Commissioners discuss housing study, approve support letter for pro-EMS legislation
[Tiffin, OH – March 30, 2023] – The Seneca County Board of Commissioners heard from Tiffin-Seneca Economic Partnership President and CEO Aaron Montz and DiSalvo Development Advisors President Pete DiSalvo about the results of a countywide housing study Thursday morning.
Montz began the presentation by explaining the housing situation in the county as a “crisis.”
He said there is a serious lack of housing units at almost any price point.
The commissioners agreed to fund the plan in November 2022, at the urging of Montz, who said the city of Tiffin worked with DDA on a housing plan in 2019. The 2019 plan has outdated information, Montz said, and it only focuses on the city of Tiffin. That plan however stated that Tiffin alone has a need for 450-550 housing units.
“If we want this done, we will have to work together locally to do this,” Montz said in response to the housing situation. “No “White Knight” developer is going to come in to build the hundreds of houses that we need. I didn’t realize how bad it was.”
DiSalvo shared several interesting statistics, comparing Seneca County to neighboring counties within the region. He said the county has the lowest share of housing built since 2000, while also leading the region in the highest share of pre-war housing. From 2010 to 2020, the county actually has 188 fewer habitable units. This is a concerning trend, DiSalvo said.
Growth in the number of households from 2010 to 2020 was about 1.1 percent in Seneca County, lagging behind the regional average of 3.8% and the state average of 4.5 percent.
Montz said the county has consistently ranked in the top 10 percent of economic development projects for several years in a row, but in order to continue bringing jobs and investment into the community, the county needs more housing options.
The study states that the county has the demand and potential market to support between 65 and 85 for-sale newly constructed housing units per year.
“All of this demand needs supply,” DiSalvo said.
In 2021, 41 single-family building permits were issued, following years of 23, 24, 23, 28, 24 and 31. Back in 2009, there were 53, but the chart shows a mostly steady decline in construction of these housing units.
DiSalvo said the top four challenges for housing developers in the area are the lack of a conventional sewer system, land being difficult to find, generational changes among builders and the carrying costs being too high.
DiSalvo said he and his team will continue working with Montz and county leaders to enact thoughtful strategies now that the plan has been developed. Some potential strategies include becoming a development partner/holding company, expanding and creating sewer districts and establishing tax abatements for developers and homeowners.

◆ **Activity A**:
Retype the passage of the housing study article starting at "Montz said the" and ending at "these housing units.".
◆ **Activity B**:
According to the housing study article, how many single-family building permits were issued in Seneca County in 2021?
◆ **Activity C**:
Pick up the housing study article after its final sentence and keep writing.

◆ **Recorded data**:
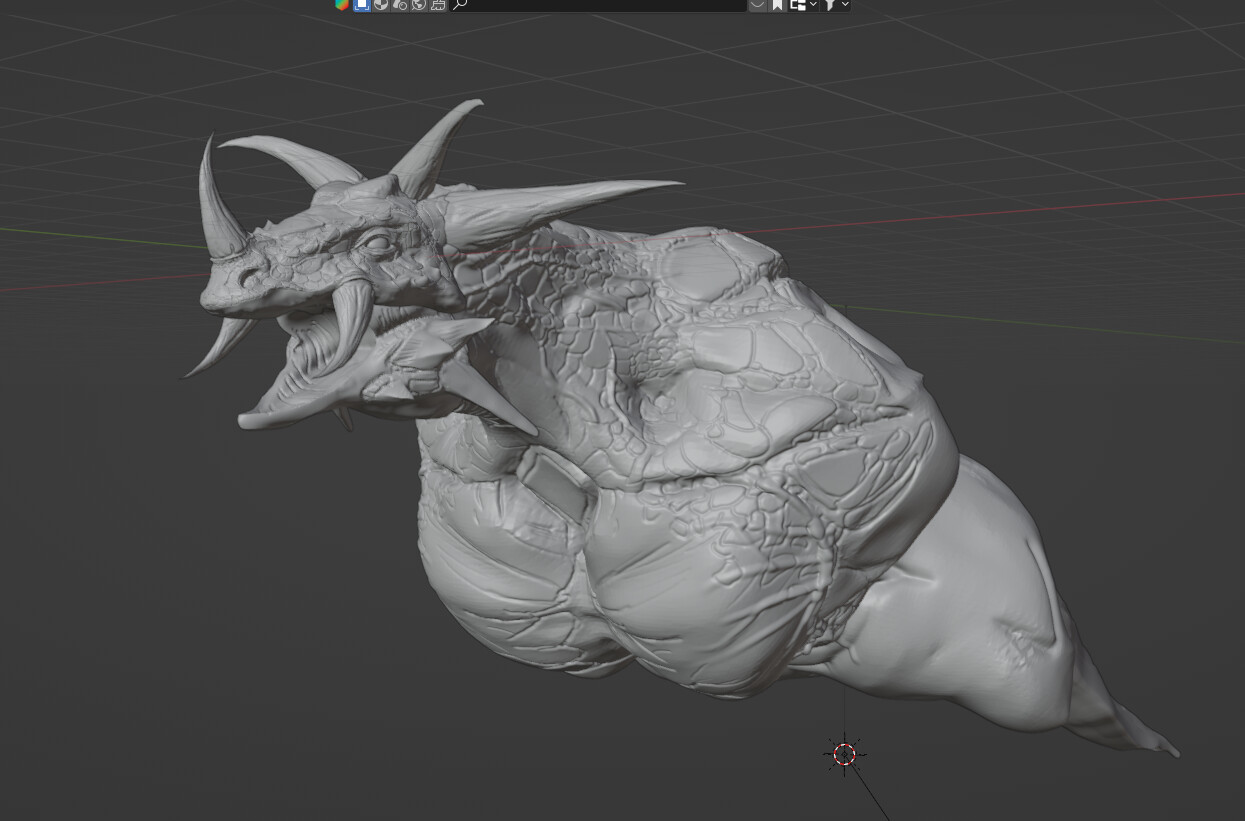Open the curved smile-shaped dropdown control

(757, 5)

---

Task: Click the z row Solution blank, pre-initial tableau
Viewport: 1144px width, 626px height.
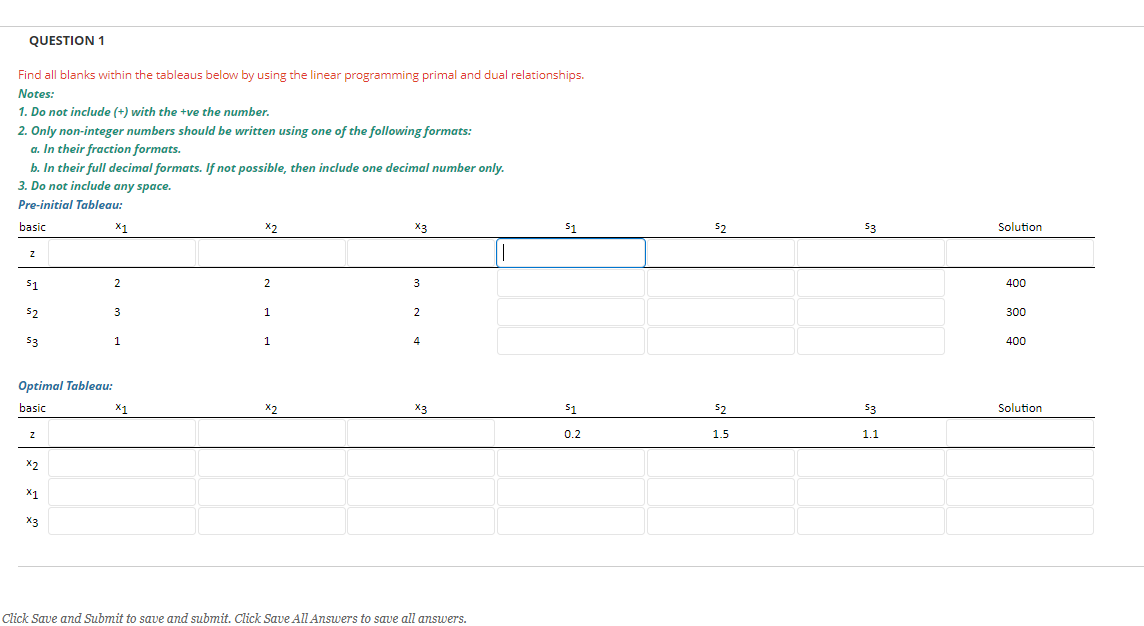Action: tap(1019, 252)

◆ **Response area A**:
Montz said the county has consistently ranked in the top 10 percent of economic development projects for several years in a row, but in order to continue bringing jobs and investment into the community, the county needs more housing options.
The study states that the county has the demand and potential market to support between 65 and 85 for-sale newly constructed housing units per year.
“All of this demand needs supply,” DiSalvo said.
In 2021, 41 single-family building permits were issued, following years of 23, 24, 23, 28, 24 and 31. Back in 2009, there were 53, but the chart shows a mostly steady decline in construction of these housing units.

◆ **Response area B**:
41

◆ **Response area C**:
You can view the PowerPoint presentation here.
In other action, the commissioners agreed to sign a letter of support for a pending budget amendment being proposed by State Rep. Gary Click’s Office. The proposal would lead to the creation of a Medicaid Supplemental Payment Program for ground emergency medical transportation service. Programs like this are already active in several other states. County officials believe the legislation could have a positive impact on agencies like Seneca County EMS. The letter states, “many EMS agencies, including Seneca County EMS, face significant financial challenges due to low reimbursement rates and rising expenses. These challenges can make it difficult for agencies to maintain their operations and provide the level of care that our residents deserve. The establishment of a supplemental payment program for eligible ground emergency medical transportation service providers will provide much-needed financial assistance, allowing these agencies to continue providing high-quality care to our community.
Paradiso said more information about this is to come in the following days.
Also during the session, the commissioners held public hearings for the potential vacation of two pairs of alleys in Springville and Alvada in Big Springs Township. At the recommendation of County Engineer Mark Zimmerman, the board agreed to table the decisions until a legal survey could be completed. Zimmerman said he had not heard any opposition to the potential vacation of the alleys, but he said past precedent is to complete a legal survey before making a decision.
No date has been set, but the new public hearings for these potential vacations will be advertised and announced soon.
In new business, the board approved all resolutions and appropriations from the meeting agenda.